En ce qui concerne la taxe foncière, elle s’applique à l’ensemble des biens immobiliers et est également perçue par la collectivité territoriale.

Elle est établie au nom du propriétaire qu’il soit une personne publique ou morale. Il faut préciser que les habitations mobiles ou itinérantes ne rentrent pas dans le cadre de la taxe foncière. L’autre composante des impôts locaux est la taxe d’habitation perçue elle aussi par la collectivité locale en fin d’année.

Cette taxe est redevable pour les locaux meublés occupés par les sociétés et les locaux meublés affectés à l’habitation. Pour finir, nous avons la taxe sur les logements vacants. Elle concerne les propriétaires qui laissent volontairement leurs logements inoccupés. Cette taxe est appliquée dans 1 149 communes urbaines de France.

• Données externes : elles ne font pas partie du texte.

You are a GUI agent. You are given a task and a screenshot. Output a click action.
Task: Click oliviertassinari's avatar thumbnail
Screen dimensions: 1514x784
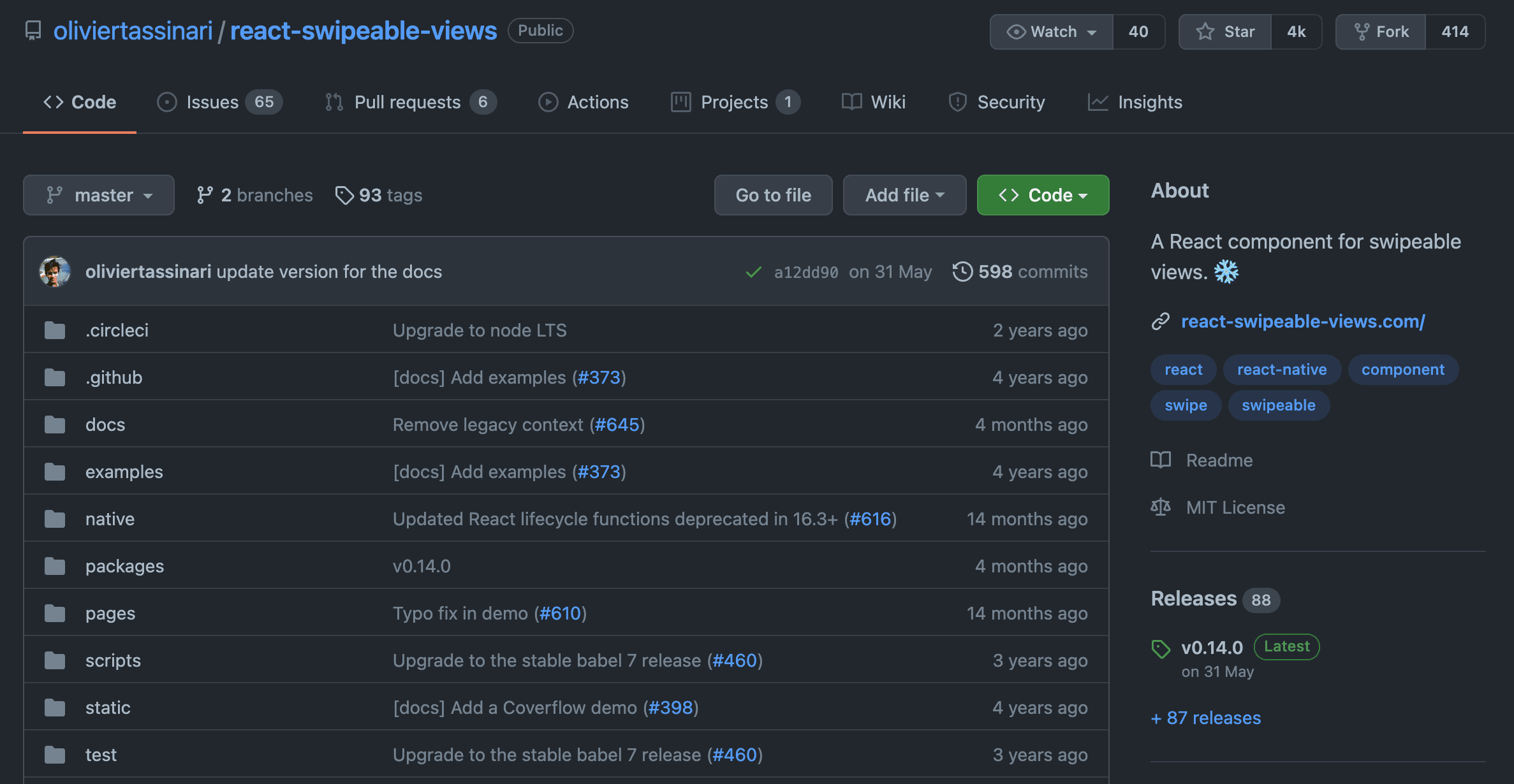55,272
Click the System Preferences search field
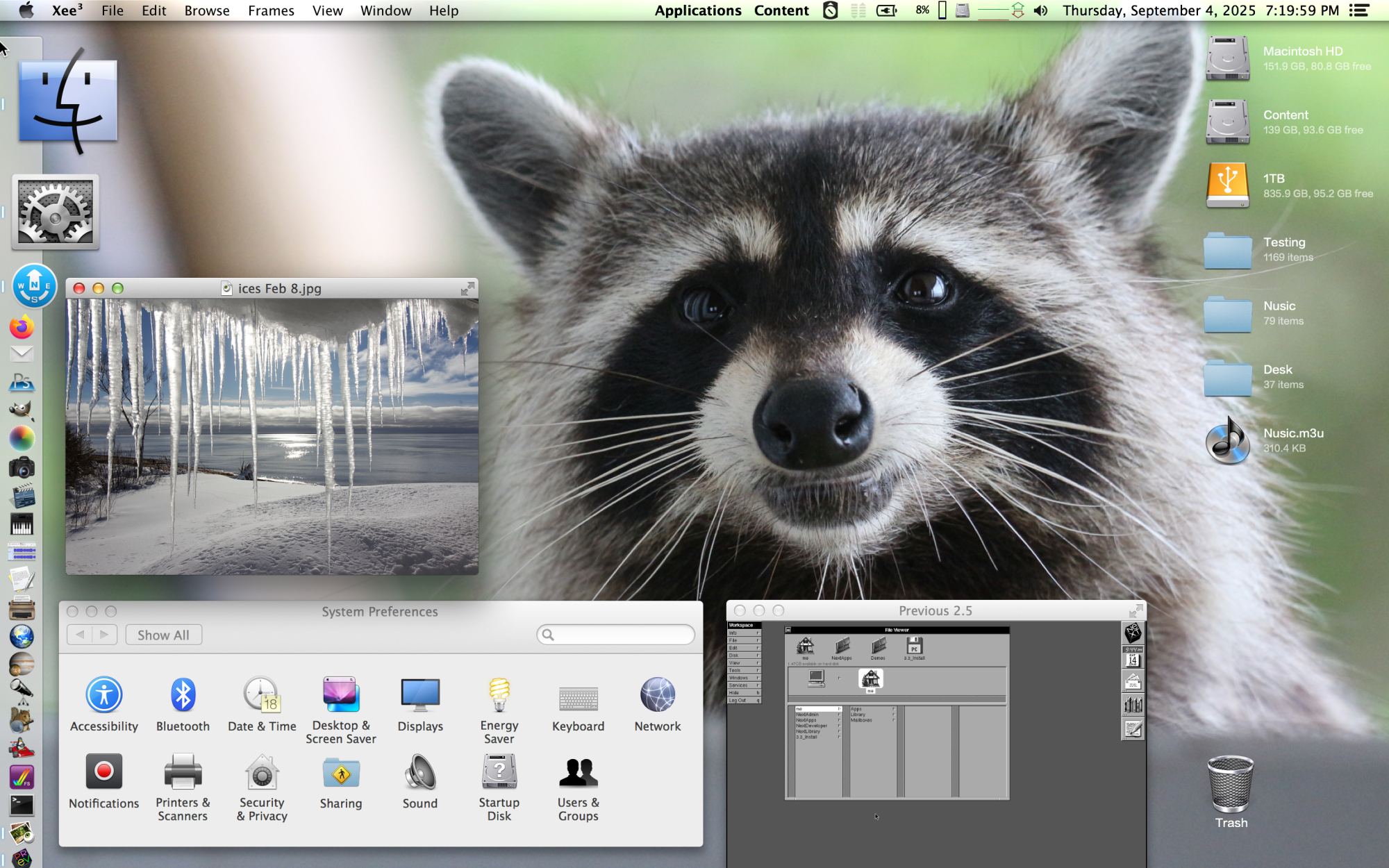 [x=618, y=635]
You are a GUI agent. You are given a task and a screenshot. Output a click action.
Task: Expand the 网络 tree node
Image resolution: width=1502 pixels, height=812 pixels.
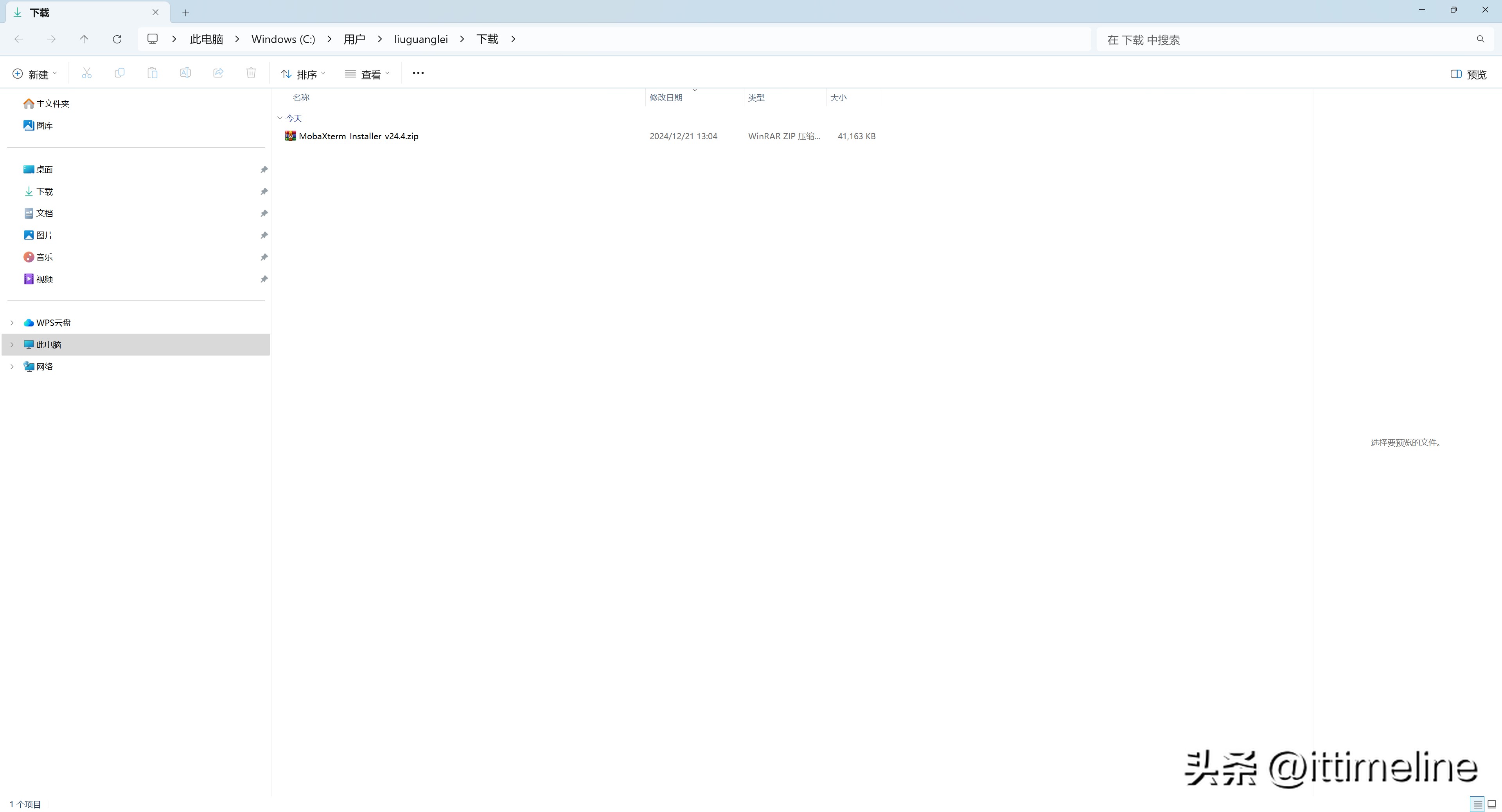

La fiscalité locale : un moyen de développer les territoires

Les impôts locaux sont des ressources non négligeables pour les collectivités territoriales qui manquent souvent de moyens humains et matériels pour mener leurs missions. La fiscalité locale et les concours financiers de l’État sont les ressources principales de ces collectivités territoriales. Il se trouve, cependant, que les concours financiers de l’État ne suffisent pas à financer les projets de développement des régions, communes ou départements. Face à cette situation, la fiscalité locale est apparue comme un moyen essentiel pour combler ce manque et autonomiser les collectivités territoriales sur le plan financier.

La fiscalité locale comprend une fiscalité directe (taxe foncière, taxe d’habitation, TEOM, etc.) et une fiscalité indirecte (taxe spéciale sur les contrats d’assurance, droits de mutation, carte grise, etc.). La fiscalité locale renvoie à l’ensemble des impôts locaux dont nous avons d’ailleurs parlé plus haut.

Une bonne fiscalité locale peut être synonyme de développement des territoires. Pour réussir la collecte des impôts locaux, les collectivités territoriales doivent communiquer avec leurs citoyens et les inciter au paiement de leurs obligations fiscales.

Le civisme fiscal ne semble malheureusement pas être aujourd’hui la chose du monde la mieux partagée. Beaucoup de citoyens ne s’acquittent pas (ou ne s’acquittent que très peu) de toutes leurs obligations fiscales. Cela nuit au bon fonctionnement des collectivités territoriales et, par voie de conséquence, à leur développement.